Podéis pensar que lo que voy a escribir a continuación me lo he inventado. Lógico, yo también lo pensaría, porque un jefe de guion me lo tiraría por inverosímil. Pero esto ha pasado.

Cuando pega el sol fuerte en la ventana de la habitación de H y M, les ponemos unos calcetines y los sacamos al alféizar, como el perrillo que mira por la ventana del cuarto, para que la luz buena les active la melanina y lo que sea que active el sol. Es un momento que les gusta y que en el fondo es tan bonito como descorazonador: salen a la ventana como dos presos en aislamiento al ventanuco. En realidad, es lo que son. A H, el pequeño, le gusta tan poco el sol que al poco dice que se quiere volver a meter para adentro, pero M sí que lo goza. Les hago fotos, echamos unas risillas y a otra cosa. Son unos minutillos de euforia. Lo que en el confinamiento llamamos euforia, al menos.

Mi casa da a una calle estrecha y fea, posiblemente la más lúgubre de Madrid, y es un bajo. Normalmente no pasa casi nadie, así que estos días tampoco he notado una gran bajada de tráfico en ella: de casi nada a absolutamente nada. No suelo escuchar voces normalmente (desde la calle, digo; en mi cabeza ya os contaré de aquí a un mes), pero estos días ya es como vivir en un pueblo fantasma o en la sala de trofeos del Rayo.

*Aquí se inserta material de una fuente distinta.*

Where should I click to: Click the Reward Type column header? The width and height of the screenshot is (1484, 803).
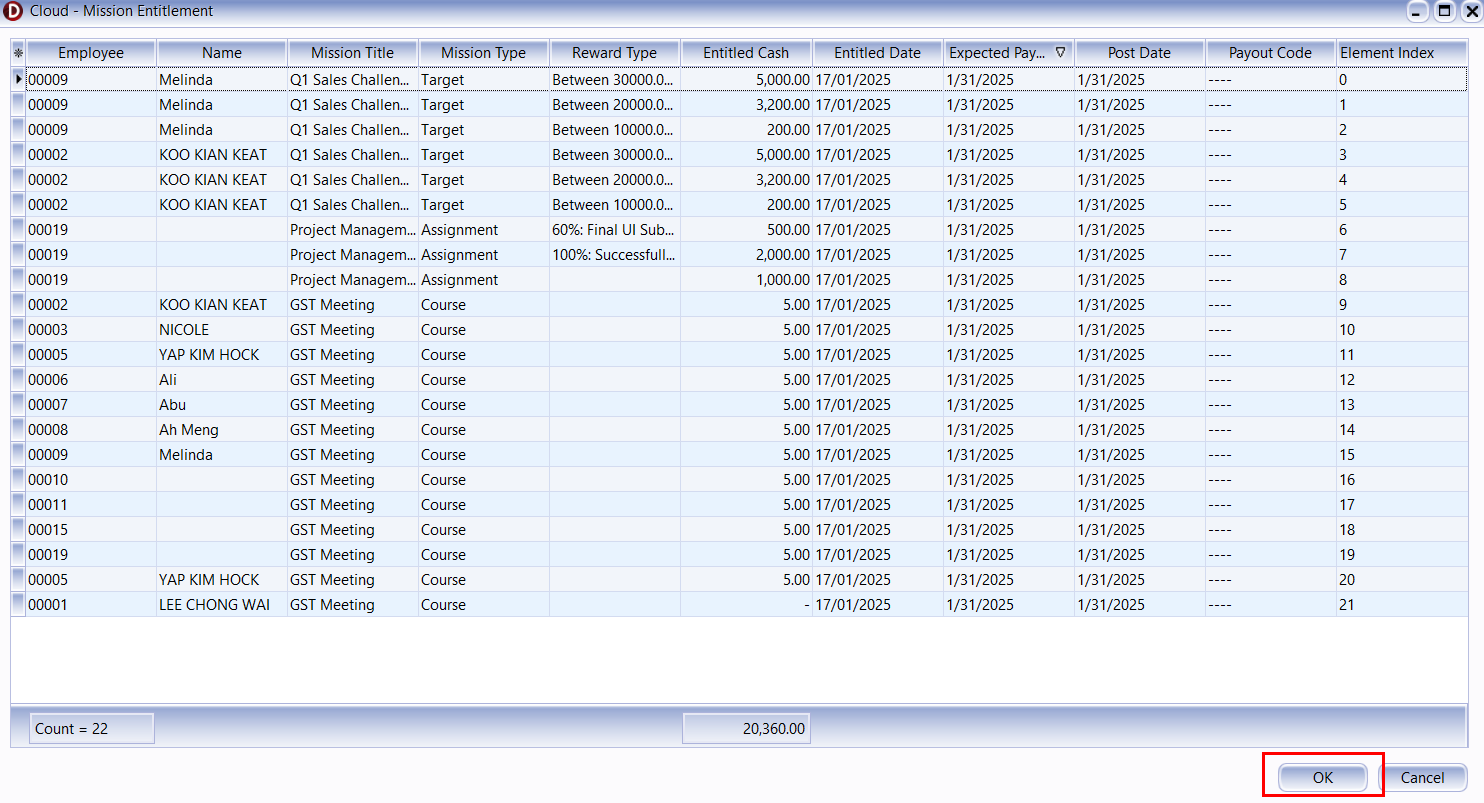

Por eso me ha sobresaltado especialmente lo que ha pasado pocos minutos después de meterlos para dentro.

De repente he oído dos voces gritando. No alarmadas, pero sí hablando más alto de lo normal. Me he asomado y eran dos tíos sin mascarilla pero con una bata de plástico de manga corta. He mirado a la izquierda y se habían bajado de una furgoneta en la que ponía PARCESA. No he atado cabos. Además, y esto me ha sorprendido, no me ha alarmado especialmente esta escena: la última vez que salí de casa, a por comida, la (poca) gente que me crucé llevaba mascarilla, guantes o las dos cosas. He mirado a la derecha y he visto que le estaban indicando algo a un coche negro. Como los niños no se callaban, no he identificado qué, pero le hablaban y le hacían gestos. Cuando el coche ha girado, enfilando el tramo de calle de al lado de mi ventana, primero he observado que el conductor llevaba mascarilla y luego que el auto era largo. Demasiado. Y entonces me ha dado un vuelco el corazón: sí, era un coche fúnebre.

Hay una residencia de ancianos detrás de mi casa, así que me he imaginado que iban para allá. M me ha preguntado que quiénes eran esos señores y le he dicho que médicos que iban a curar a alguien del coronavirus. A lo mejor he perdido la oportunidad de explicarle qué pasaba, pero para mí es demasiado pequeño, no le veo ninguna necesidad y, sinceramente, estaba tan choqueado con lo que estaba viendo que no me ha salido nada mejor. 10 segundo después estaba dándole vueltas a lo que acababa de pasar mientras giraba la ruleta del Twister. "H, la mano izquierda al verde". "M, el pie derecho al azul".

Sé que me repito, pero me sorprende como ha bajado el listón de nuestra capacidad de asombro en apenas dos semanas. Tengo claro que al menos mi mundo no va a volver a ser como antes. Ya solo pido que al menos algo sea para bien.